On the Fourth of July, our nation will celebrate its birthday and the liberties purchased by the sacrifices made by our forebears who fought in the Revolutionary War. As we celebrate the 244th anniversary of the adoption of the Declaration of Independence, it is worth recalling that our country’s Founding Fathers declared, in that document: “We hold these truths to be self-evident, that all men are created equal, that they are endowed by their Creator with certain unalienable rights, that among these are life, liberty and the pursuit of happiness.”
It is also worth reflecting that almost immediately after the United States won its independence from Great Britain and drafted the constitution by which our country would be run, the American people demanded guarantees that the government could not take away the liberty for which they had fought – that every person has “certain unalienable rights.”
The Bill of Rights, containing the first 10 amendments to the Constitution, was written specifically to guarantee this liberty. Significantly, the very first amendment protects the free exercise of religion. Recent events demonstrate just how vital protections for religious rights can be. We are blessed as Catholics to have robust teachings to support us as we raise our voices in the public square in solidarity with those who are persecuted or oppressed, whether here or anywhere in the world. We put our faith in action when we speak about our belief in the sanctity of life – opposing abortion and the death penalty, defending the poor and the immigrant, decrying unjust laws that drive our brothers and sisters who live on society’s periphery even further into the shadows.
At times we are criticized for proclaiming the values of our faith as we participate in public life and work for the common good. However, the Church has always followed the teaching of Christ to feed the hungry, care for the sick and visit those in prison. While Christ’s example is the foundation of what now is known as “Catholic Social Teaching,” we also have more than 100 years of papal and Vatican documents to guide us, beginning with Pope Leo XIII’s Encyclical, “Rerum Novarum,” published in 1891. The Holy Father emphasized the Church’s responsibility to speak out on social issues in order to “safeguard the public welfare and the promote the common good.”
Pope Leo’s successors to the Throne of Peter have continued to address social injustices and to call Catholics to speak in the public square to bring attention to these matters and help build a just society. As Pope Paul VI said, “If you want peace, work for justice.”
For Catholics, the obligation to teach the moral truths that shape our lives “is central to the mission given to the Church by Jesus Christ,” as the U.S. bishops wrote in their 2007 document “Forming Consciences for Faithful Citizenship.” These moral truths transcend political parties and ideologies. As the bishops note, “Decisions about political life are complex and require the exercise of a well-formed conscience aided by prudence.”
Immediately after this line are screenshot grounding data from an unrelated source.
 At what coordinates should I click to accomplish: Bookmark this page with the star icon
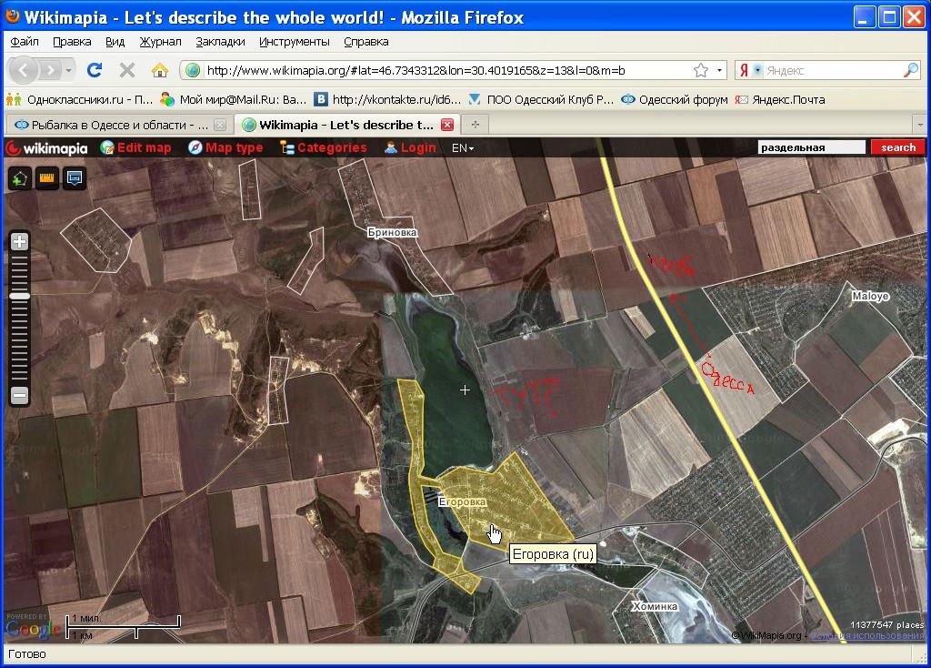[x=701, y=70]
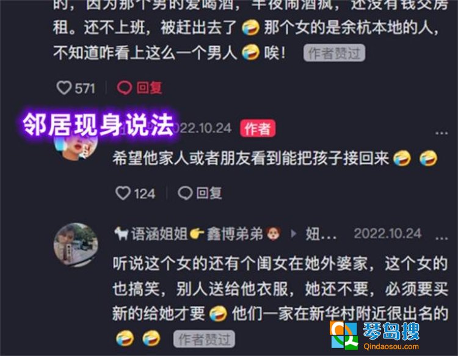Tap reply bubble icon under author's comment
This screenshot has height=356, width=458.
click(x=185, y=193)
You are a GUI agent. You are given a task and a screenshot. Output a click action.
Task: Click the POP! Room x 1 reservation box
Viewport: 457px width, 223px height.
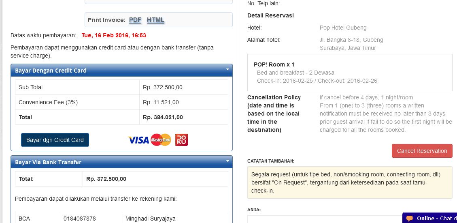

In the United States today we face many issues that threaten the sanctity of life: abortion, racism, the death penalty, migration, xenophobia and the degradation of the environment, to name a few. None of the nation’s political parties has a platform that deals with all of these issues in a manner consistent with Catholic teaching. Therefore, as the U.S. bishops said in their 1998 statement “Living the Gospel of Life,” it is important for all citizens “to see beyond party politics, to analyze campaign rhetoric critically, and to choose their political leaders according to principle, not party affiliation or mere self-interest.”
Now, as we celebrate Independence Day, let us also pause for a moment to say a prayer of thanksgiving for living in a country where our rights to life, liberty and the pursuit of happiness are enshrined in the highest law of the land. Let us also remember that we are called to be the Body of Christ, unified, in solidarity with Christ, his Church, and one another. Let us also ask for the courage and strength to continue to exercise our right to speak in the public square to defend the life and dignity of every human person, to insist that the needs of the poor and vulnerable are met, and the dignity of work and the rights of workers be upheld. May we live up to the ideals of our forebears that those precious rights to life, liberty, happiness and justice be afforded for all and not only for some.